- Australian retail sales rebounded in April, helped in part by warmer weather encouraging people to eat out.
- Spending at cafes, restaurants and takeaway food outlets jumped by the highest level since October last year, masking sharp declines in apparel and department store sales.
- Annual growth slowed to 2.6% with strength in Victoria helping to offset weaker results in other parts of the country.
Australian retail sales rebounded in April, helped in part by warmer weather encouraging people to eat out.
According to the Australian Bureau of Statistics (ABS), sales rose by 0.4% to $26.56 billion in seasonally adjusted terms, topping forecasts for an increase of 0.3%.
The result was an improvement on March when retail sales were flat.
“Cafes, restaurants and takeaways (1.3%) led the rises” said Ben James, Director of Quarterly Economy Wide Surveys at the ABS.
The monthly increase was the largest in percentage terms since October last year, and reversed a 0.8% decline in March.
James said sales also rose in all other non-clothing categories during the month.
“There were also rises in other retailing (0.9%), food retailing (0.3%) and household goods retailing (0.7%), partially offset by falls in clothing, footwear and personal accessories (0.8%) and department stores (0.9%).”
James said the divergent performance may have been due to a warmer-than-usual weather conditions in many parts of the country.
“While industries including cafes, restaurants and takeaways can benefit from warm weather, there were likely negative impacts for some businesses in clothing, footwear and personal accessories and department stores,” he said.
Excluding food sales, the ABS said turnover rose by 0.5%, largely reversing a 0.6% decline in March.
Sales ex-food are seen by some as a better guide on discretionary spending levels across the retail sector.
The ABS said sales grew in most states and territories, led by a strong increase in New South Wales, Australia’s most populous state.
“There were rises in New South Wales (0.7%), Victoria (0.3%), Western Australia (0.7%), Queensland (0.1%), the Northern Territory (2.6%), Tasmania (0.9%) and the Australian Capital Territory (0.6%),” it said.

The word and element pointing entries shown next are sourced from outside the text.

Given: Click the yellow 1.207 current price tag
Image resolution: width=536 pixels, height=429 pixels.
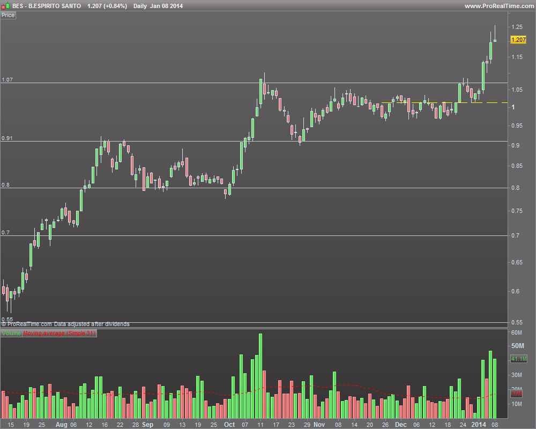Looking at the screenshot, I should pyautogui.click(x=518, y=40).
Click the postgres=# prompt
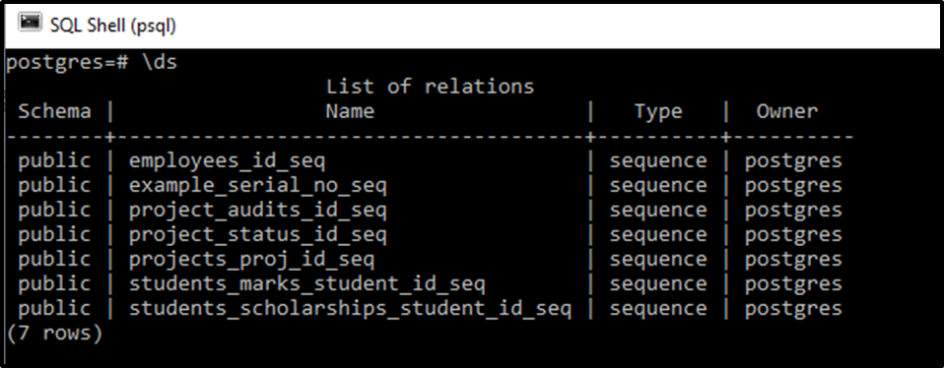Viewport: 944px width, 368px height. [x=67, y=64]
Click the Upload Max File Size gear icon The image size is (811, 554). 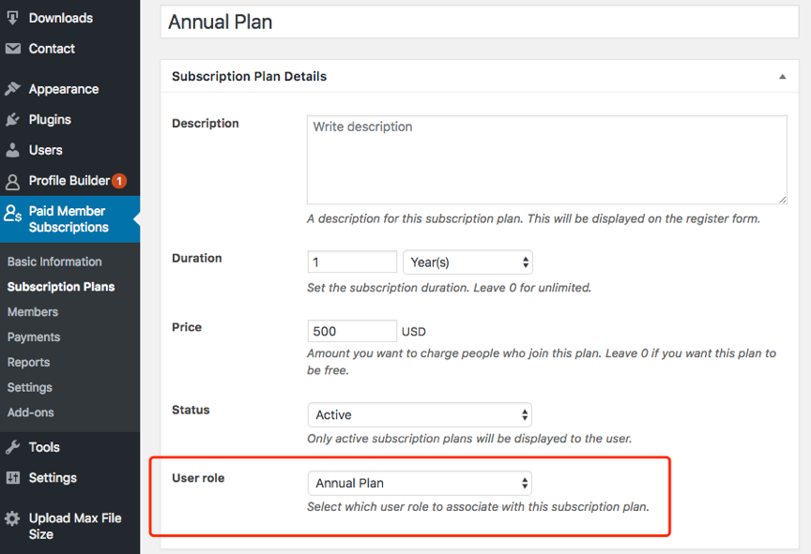click(x=12, y=518)
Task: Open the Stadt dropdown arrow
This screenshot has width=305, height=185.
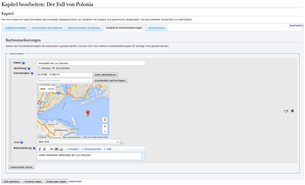Action: (122, 142)
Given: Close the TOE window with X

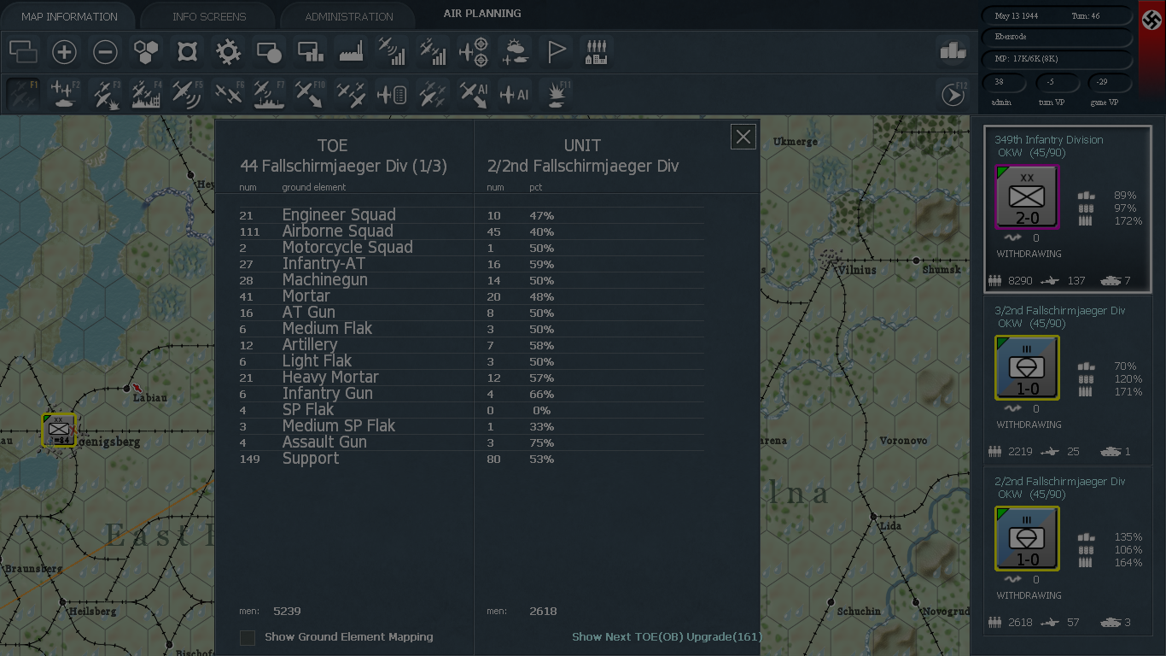Looking at the screenshot, I should (x=743, y=137).
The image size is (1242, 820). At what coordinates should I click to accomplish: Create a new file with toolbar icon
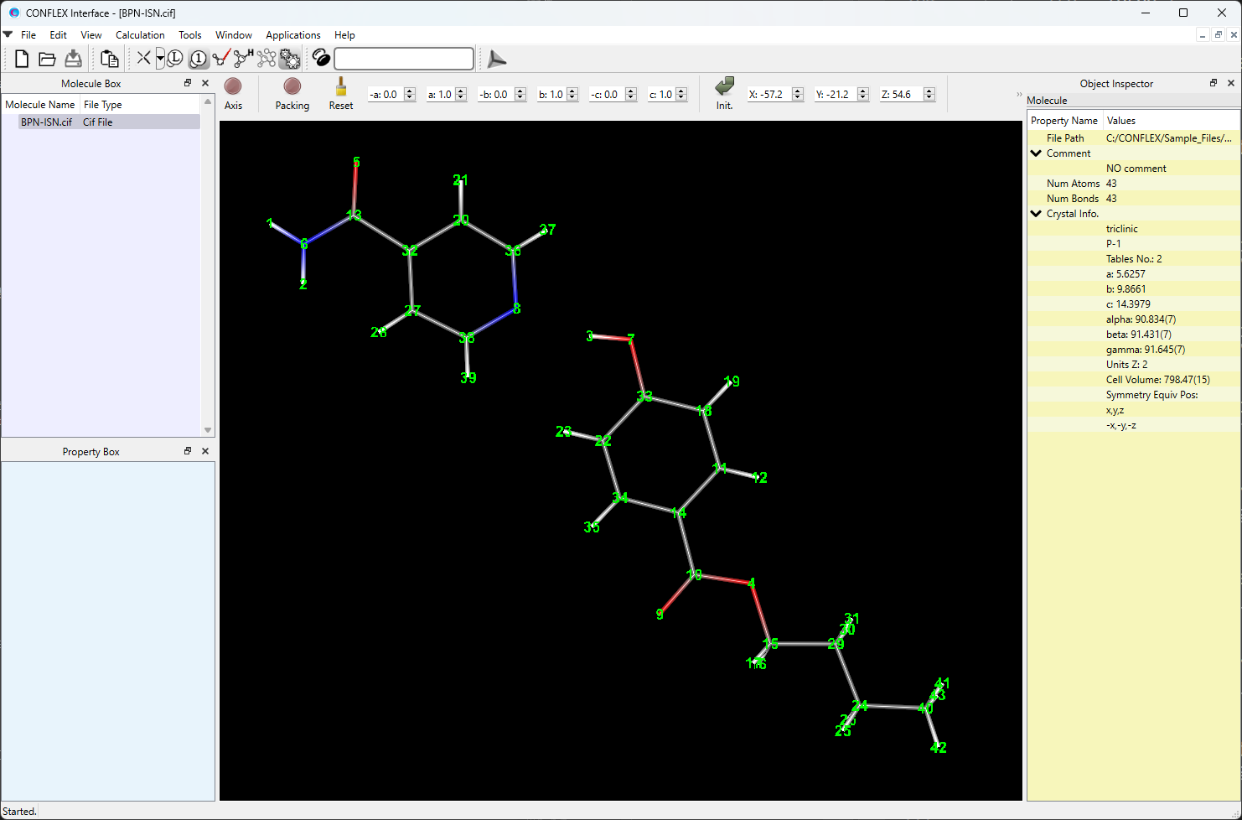point(22,59)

South Australia bucked the broader trend with sales slipping -0.6% from March.
The strength in New South Wales and Victoria suggests recent declines in property prices have yet to impact household spending levels, at least in retail outlets.
However, despite the rebound in April, annual growth in sales slowed, falling to 2.6% from 3.2% in the 12 months to March.
The sharp deceleration in the annual rate reflects that sales grew by a chunky 1% in April last year, below the 0.4% increase seen in the latest survey.
Over the same period, sales ex-food grew by 2.1%, down from 2.4% in the year to March.
Despite the small upside beat in April, not everyone is convinced the recovery will be sustained in the months ahead, be it for retail sales or broader household consumption.
“With household finances still under pressure from low wage growth, rising petrol prices and a slowing housing market, we expect the annual rate of consumption growth to slow from about 3.0% in the first quarter to around 2.0% by the end of the year,” said Kate Hickie, Australia and New Zealand Economist at Capital Economics.
Callam Pickering, APAC Economist at Indeed, shares a similar view.
“Underlying conditions remain weak,” he said following the release of the report.
“Household budgets are tight, compounded by low wage growth and high debt burdens, which has left many households reluctant to buy anything except the essentials.”
Along with slower annual growth in non-discretionary areas, Pickering says much of the national increase over the past year has come from just one state: Victoria, where population is increasing faster than other parts of the country.
“It’s also become clear that retail growth has become quite concentrated,” he says.
“Annual trend growth in Victoria is close to 5%, supported by very strong population growth, but growth outside Victoria is just 1.9%.”
Pickering says conditions Australia’s mining states, Queensland and Western Australia, are “particularly weak” at present.